There is a rename command as well. But apart from the first time I tried to rename a file I've never had trouble remembering it. There is a good reason for it to, internally it is a move operation.
> want to tell the time? it's date
Is this different in powershell? Some quick googling indicates the Get-Date is the method you want and being .net based everything deals with DateTime objects.
> why is the command to download something curl/wget?
I find this easier to remember than Invoke-WebRequest, or is it Invoke-RestMethod?
If they were so hard to remember that could be aliased to something similar, but I've never seen anyone bother.

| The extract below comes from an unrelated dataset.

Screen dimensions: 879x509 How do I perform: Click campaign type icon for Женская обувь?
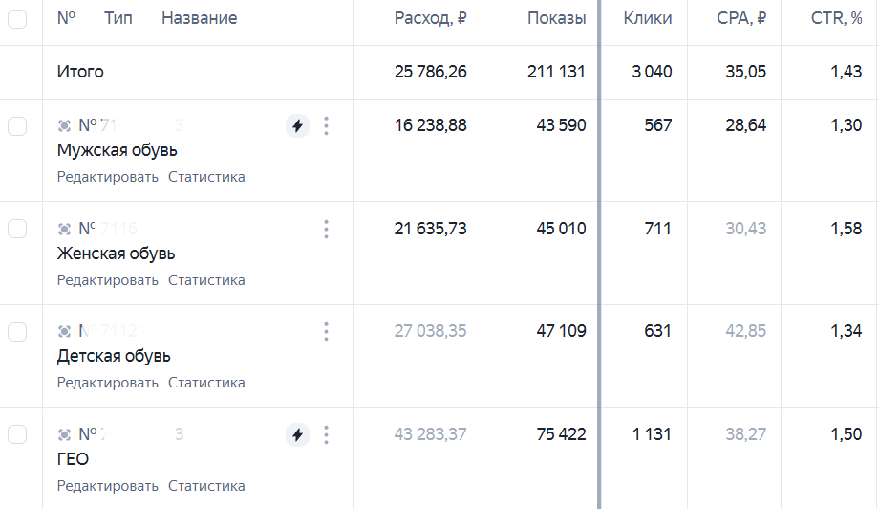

Edit - I mean I've never heard anyone going the other way and suggest doing "alias Invoke-WebRequest=\"curl\"" in bash.
> why is the command to download something curl/wget?
I find this easier to remember than Invoke-WebRequest, or is it Invoke-RestMethod?
easier to remember: maybe, but much less discoverable than Invoke-WebRequest/Invoke-RestMethod. this seems to be the overall trend for linux shell commands. a few characters long for easy typing, but otherwise arbitrary strings that you have to remember and have 0 discoverability. GGP's comment was about how you had to search for how to do everything in powershell, so in that respect powershell is at least not worse than bash.
want to rename something? it's Rename-Item, unless you also want to put it somewhere else, in which case you need Move-Item (it won't figure it out for you.)
want to tell the time? it's Get-Date ("time" won't work, neither will "get-time")
why is the command to download something Invoke-WebRequest?
what does '&"C:\Program Files\TortoiseSVN\bin\TortoiseProc.exe" /command:about' do?
and if you want to complain about ridiculous syntax, why the hell is ` the escape character instead of \ like every other language?
>want to rename something? it's Rename-Item, unless you also want to put it somewhere else, in which case you need Move-Item (it won't figure it out for you.)
so... working as intended? (unless you subscribe to the belief that rename is the same operation as moving)
>want to tell the time? it's Get-Date ("time" won't work, neither will "get-time")
fair point, although at least it doesn't alias any existing commands (typing time will get you a confusing output of 0 user, 0 kernel, 0 real)
>what does '&"C:\Program Files\TortoiseSVN\bin\TortoiseProc.exe" /command:about' do?
& = run program in specified path. i agree this isn't used in any other shell language, but then again all the linux shells are fairly similar to start with. it's probably there because otherwise it won't be able to differentiate between a command that you want to execute, and a string literal.
also for windows command line programs, it's fairly stander to use /arg:value for command line arguments instead of --arg value
>and if you want to complain about ridiculous syntax, why the hell is ` the escape character instead of \ like every other language?
probably because \ is used in windows paths, so to avoid unnecessarily quoting every path, they chose an odd line continuation character.
also, about what you were responding to for the last two points: that was more a poke at how '[' isn't actually part of the syntax, but in fact an alias for test.
Or.. you could actually encourage people to use sane path separators. The rest of the world uses a normal slash which works most of the time in Windows too.
CP/M lost. URLs won.
It's like UTF-16. They somehow had the means to replace Windows-1252 with UTF-16, but they can't bring themselves to move to UTF-8 which everyone else and the web uses instead.
as opposed to bash/posix with its confusingly named utilities?
the list goes on. and no, man pages don't help if you don't even know which command to look for. at least powershell has a somewhat consistent naming convention for its commands (verb-something) so you can at least sort of guess what the command is.